On the heels of a diplomatic spat between Hanoi and Washington regarding Russia’s use of a former US air base in Vietnam to refuel nuclear-capable bombers on the way to conducting “provocative” runs in the Pacific, we get yet another, larger, sign that it may indeed be the US that’s isolated and not (as Western media would have you believe) the Kremlin.
The UK (Washington’s “special” friend) has announced it’s joining the Asian Infrastructure Investment Bank, which is essentially China’s answer to the Asian Development Bank over which Beijing feels the US has undue influence.
The bank, which will fund infrastructure projects across the region and may indeed be part and parcel of China’s implicit attempt to establish a Sino-Monroe Doctrine, represents “an unrivaled opportunity for the UK and Asia to invest and grow together,” according to Britain’s George Osborne. Unsurprisingly, the US doesn’t see it that way and although Washington was generously willing to concede that this was the UK’s decision to make for itself, US officials are clearly perturbed that Britain didn’t ask for permission:
A spokesman for the National Security Council says the US will allow the UK to make its own decisions…
“This is the U.K.’s sovereign decision.”
…but the next time David Cameron thinks about appeasing a country that is a possible threat to US hegemony, he really needs to ask first…
“[The decision was made with] virtually no consultation with the US.”

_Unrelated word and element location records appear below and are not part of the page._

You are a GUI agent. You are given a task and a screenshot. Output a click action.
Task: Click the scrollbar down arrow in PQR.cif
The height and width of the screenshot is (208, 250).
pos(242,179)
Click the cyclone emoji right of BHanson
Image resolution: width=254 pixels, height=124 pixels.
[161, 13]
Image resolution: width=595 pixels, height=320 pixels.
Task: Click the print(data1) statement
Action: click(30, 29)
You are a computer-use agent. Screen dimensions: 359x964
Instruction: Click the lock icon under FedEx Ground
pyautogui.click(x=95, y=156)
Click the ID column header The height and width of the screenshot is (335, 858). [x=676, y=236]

“We are wary about a trend toward constant accommodation of China, which is not the best way to engage a rising power.” — From FT, quoting a senior US Official
Washington was also quick to make clear just what the US’s “expectations” are going forward now that London has made a misguided decision to support an effort to improve infrastructure in Asia:
“We hope and expect that the U.K. will use its voice to push for the adoption of high standards.”

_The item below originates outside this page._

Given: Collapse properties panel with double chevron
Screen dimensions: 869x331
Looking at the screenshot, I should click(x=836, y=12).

Because this really is all about standards, as the US made clear last year when Washington may or may not have operated behind the scenes to discourage Australia, South Korea, and Japan from joining the bank.
From NY Times:
Washington has expressed reservations about the new institution, on the grounds that it would not meet environmental standards, procurement requirements and other safeguards adopted by the World Bank, the International Monetary Fund and the Asian Development Bank for their lending projects.

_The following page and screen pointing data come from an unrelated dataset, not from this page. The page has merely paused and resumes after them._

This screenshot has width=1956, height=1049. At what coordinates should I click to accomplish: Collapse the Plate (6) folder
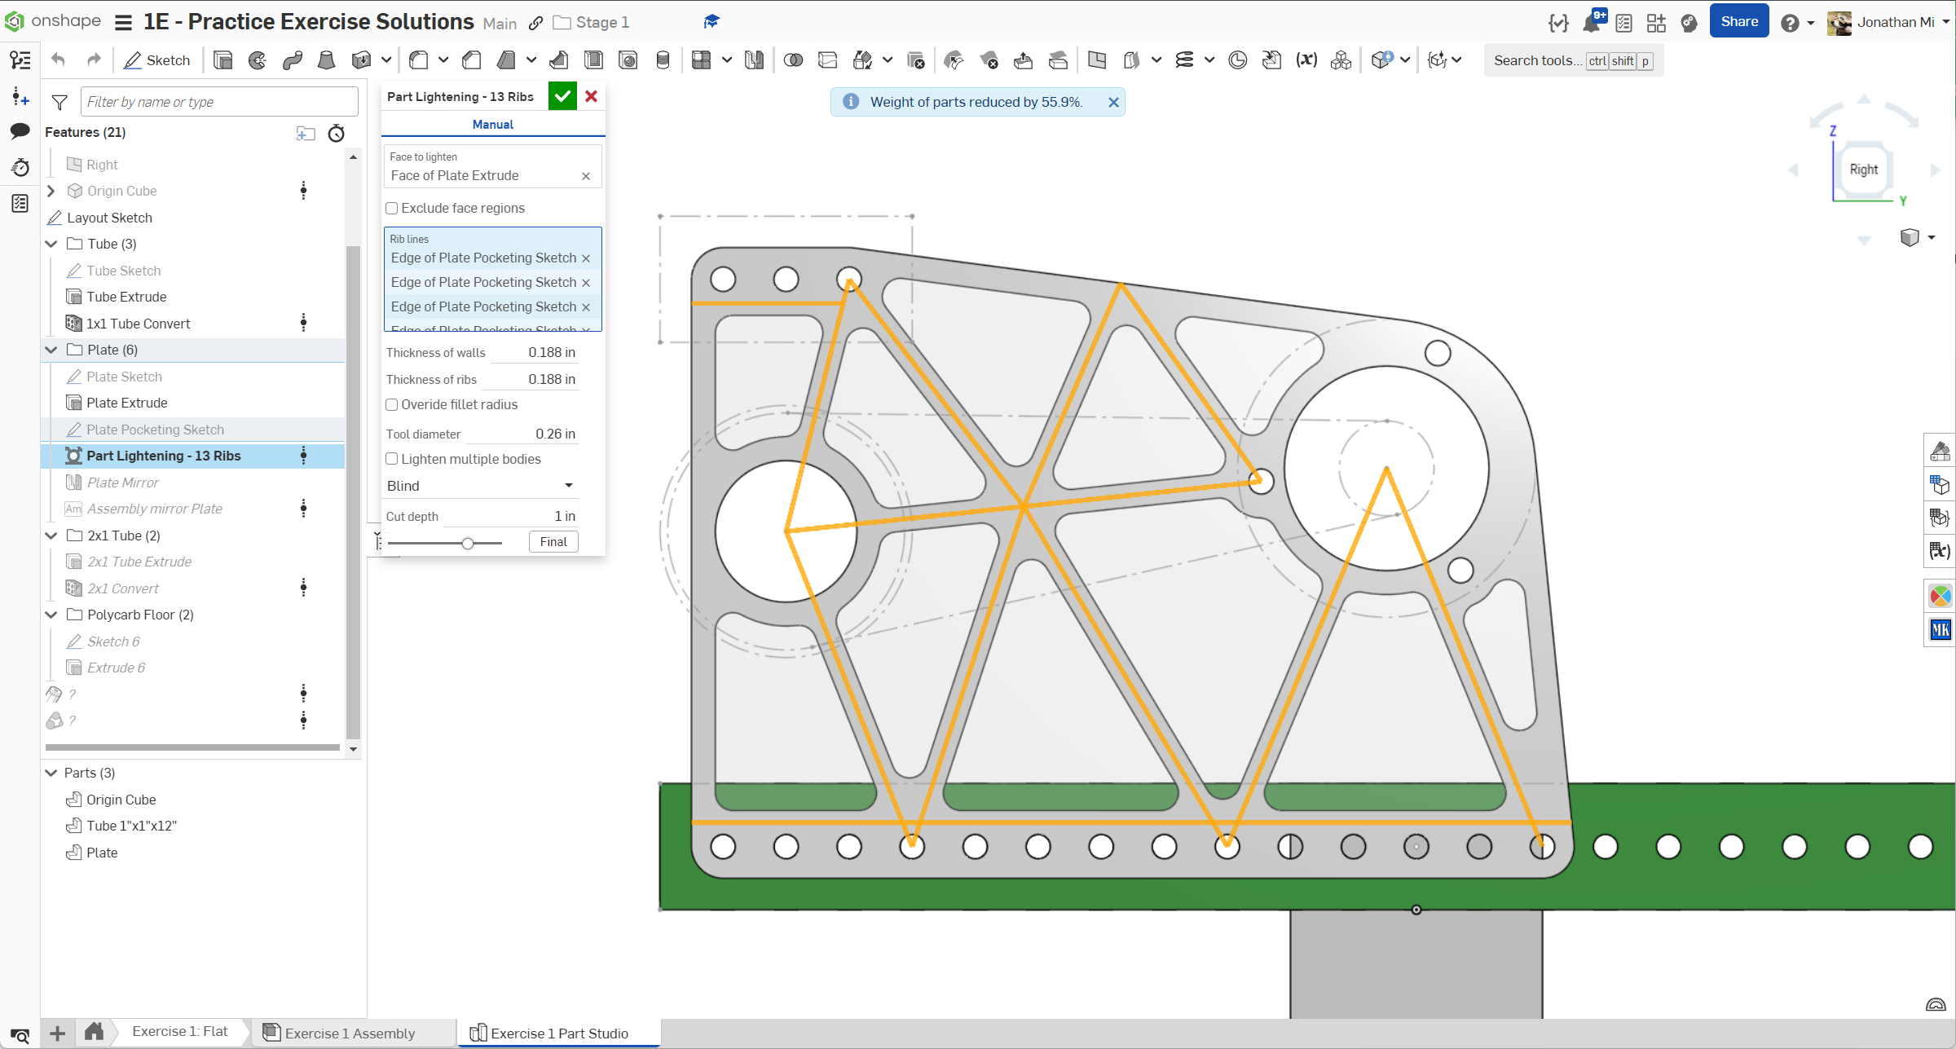click(51, 350)
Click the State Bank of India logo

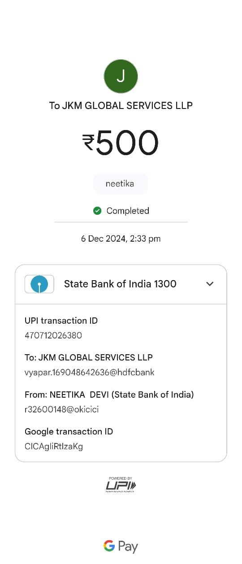point(39,284)
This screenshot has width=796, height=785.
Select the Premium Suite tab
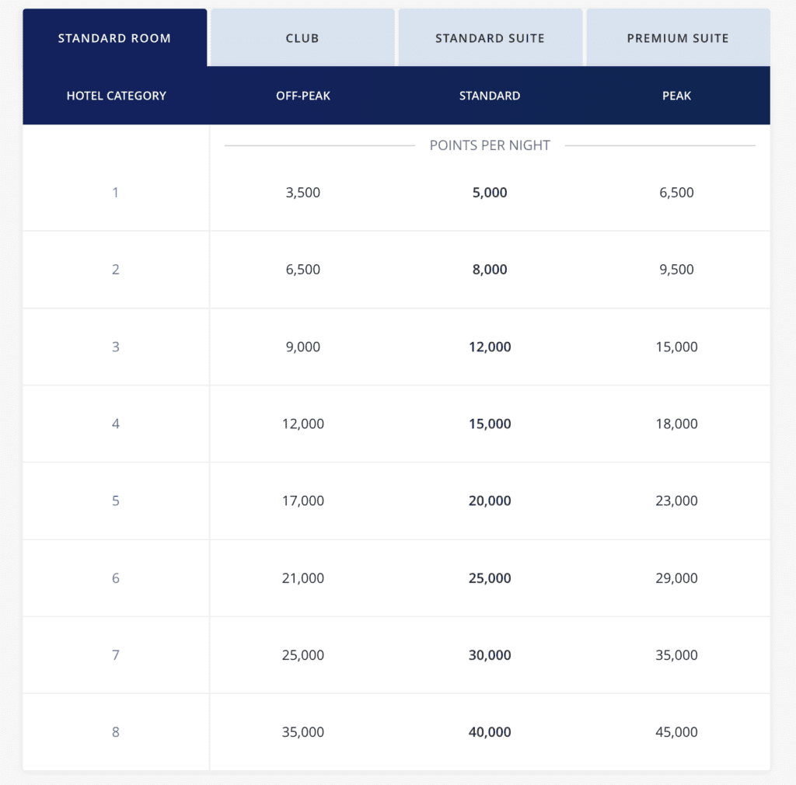[677, 37]
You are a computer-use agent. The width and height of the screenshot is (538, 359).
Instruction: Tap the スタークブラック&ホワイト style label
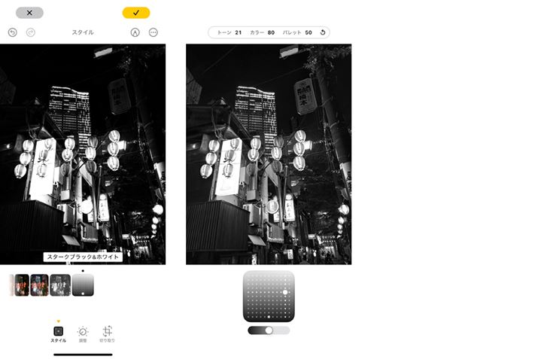click(x=83, y=257)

But fundamentally, Washington views the Chinese venture as a deliberate challenge to those postwar institutions, which are led by the United States and, to a lesser extent, Japan, and the Obama administration has put pressure on allies not to participate…
South Korea and Australia, both of which count China as their largest trading partner, have seriously considered membership but have held back, largely because of forceful warnings from Washington, including a specific appeal to Australia by President Obama.
But as one official from the rival Asian Development Bank told The Times: “This horse is out of the barn.”
And that means in short order Australia and South Korea will likely be on board and at that point, the stigma the US has created around membership will have completely disappeared (if it hasn’t already), opening the door for other US “allies” to join despite the bank’s alleged “low” standards.
So again we ask: “Who’s really isolated?”